Il disegno di legge in questione, in primis, tratta del rapporto medico–paziente, descritto singolarmente come l’incontro tra due autonomie. Tale rapporto è, invero, asimmetrico: v’è un soggetto portatore di un bisogno e un medico che può provare a rispondere con scienza e coscienza.
In secondo luogo, de facto, introduce la possibilità che un paziente venga lasciato morire, non certo dignitosamente, di fame e di sete, qualificando come “trattamenti sanitari” la nutrizione e l’idratazione artificiale. Questi, fino ad oggi, erano considerati come “sostentamento vitale di base”, in quanto delle “procedure assistenziali non costituiscono atti medici solo per il fatto che sono messe in atto inizialmente e monitorate periodicamente da operatori sanitari” (Comitato Nazionale Bioetica, anno 2005).

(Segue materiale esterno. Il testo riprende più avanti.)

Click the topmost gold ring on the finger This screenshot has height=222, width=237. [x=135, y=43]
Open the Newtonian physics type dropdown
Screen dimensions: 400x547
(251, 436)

Per quanto attiene ai minori d’età o agli incapaci, il consenso al trattamento sanitario è rifiutato dal genitore o dal tutore, “nel pieno rispetto della sua dignità”. Tale concetto non è strettamente giuridico, è piuttosto labile, si presta ad una pluralità di interpretazioni, come testimonia la storia del XX secolo.

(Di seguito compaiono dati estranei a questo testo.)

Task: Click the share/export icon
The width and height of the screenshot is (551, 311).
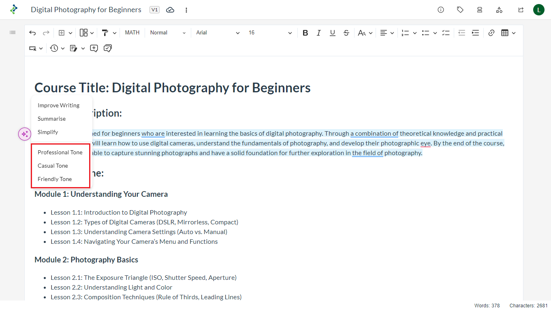Action: click(521, 10)
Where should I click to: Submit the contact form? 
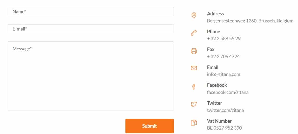[x=149, y=126]
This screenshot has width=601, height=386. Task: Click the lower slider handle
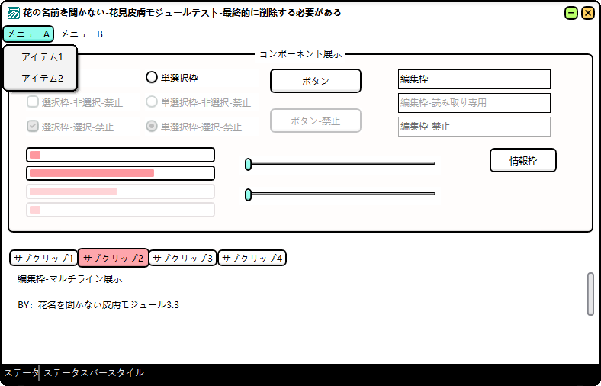(248, 195)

Infine, il d.d.l. tratta delle “DAT”: in previsione di una propria futura incapacità, è possibile esprimere il proprio consenso o il rifiuto ai trattamenti sanitari. Tuttavia, si vorrebbe equiparare un consenso/dissenso attuale, informato, specifico, univoco a quello virtuale, futuro, disinformato proprio poiché espresso dinanzi ad un quadro non ancora compiuto di eventi.
Il medico è descritto quale esecutore di ogni volontà del paziente, eppure la professione è definita da scopi specifici, e si può ben discutere che tra questi ci sia anche il dare o facilitare la morte del paziente.